Current treatments focus on halting disease progression—scaling and root planing, antibiotics, improved hygiene. But they don't restore lost bone. For that, patients need surgery: bone grafts, guided tissue regeneration, or complex reconstructive procedures.
These surgeries are expensive, invasive, and unpredictable. Outcomes vary widely based on the surgeon's skill, the patient's health, and the specific characteristics of the defect.
The Market Opportunity
The periodontal therapeutics market exceeds $30 billion annually. This includes:
- Professional treatments and procedures
- Prescription and OTC therapeutics
- Dental implants (often needed after tooth loss from periodontal disease)

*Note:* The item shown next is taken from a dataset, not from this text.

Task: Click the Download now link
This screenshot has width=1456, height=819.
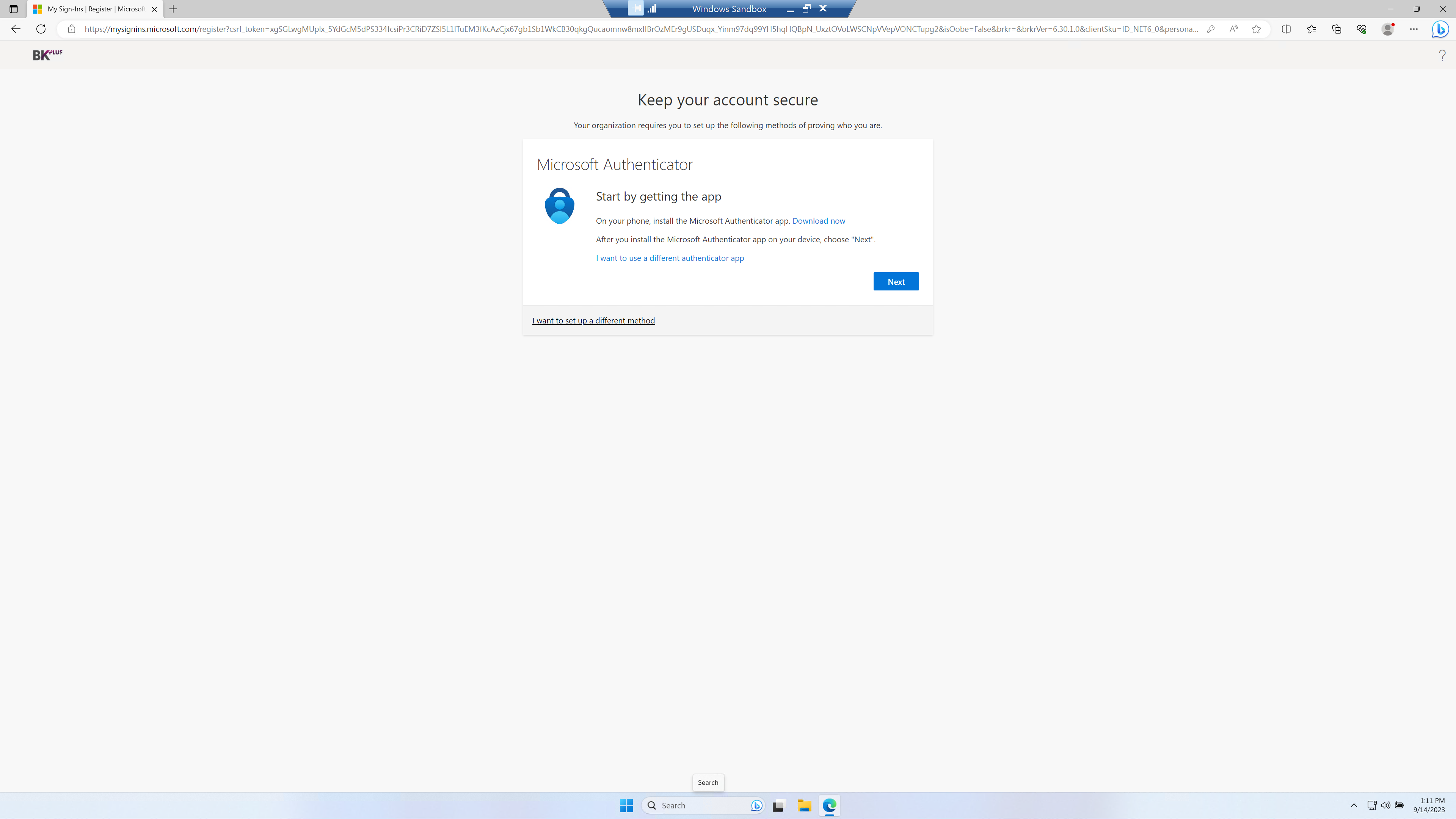Action: [x=819, y=221]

Despite this massive market, there is no approved therapy that predictably regenerates periodontal bone without surgery.
Growth factors like PDGF have shown some efficacy but require surgical placement and have limitations in larger defects. BMP-based products face safety concerns. Grafting materials provide a scaffold but rely on the body's own (often limited) regenerative capacity.
The Unmet Need
What clinicians and patients need is a solution that:
- Regenerates bone predictably
- Can be applied without invasive surgery
- Works in the challenging oral environment
- Has a clean safety profile
This is precisely what Oral BioLife's piezoelectric platform is designed to deliver.
Ambrilux™ Dental Gel
Our lead product, Ambrilux™, is an injectable, light-curable scaffold that a periodontist can place directly into a bone defect during a routine office visit. No flap surgery. No general anesthesia. No extended recovery.

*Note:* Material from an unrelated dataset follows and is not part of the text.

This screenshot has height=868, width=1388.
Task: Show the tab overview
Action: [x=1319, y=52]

Once in place, the scaffold harnesses the patient's natural chewing forces to generate piezoelectric signals that activate bone formation.

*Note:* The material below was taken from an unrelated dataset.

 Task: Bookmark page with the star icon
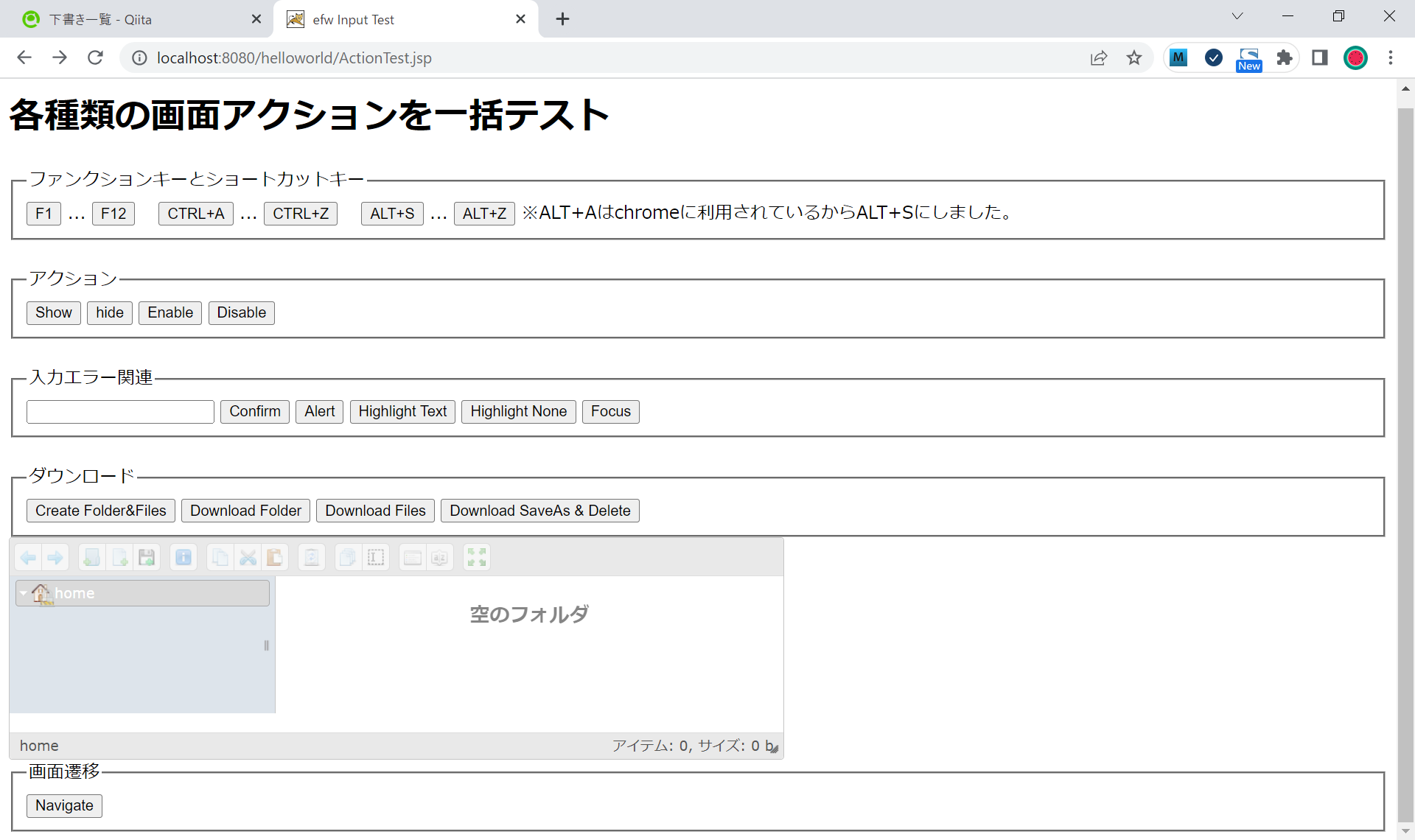pos(1134,57)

Pre-clinical results have demonstrated 100% bone regeneration response—a result that, if replicated in humans, would represent a significant advance over current standards of care.
The Path Forward
We're advancing Ambrilux toward first-in-human studies in 2026, with U.S. commercial launch targeted for the second half of 2027. The regulatory pathway is De Novo—appropriate for a first-in-class device with a novel mechanism of action.
For the billion-plus people living with periodontal bone loss, a non-surgical regenerative option can't come soon enough.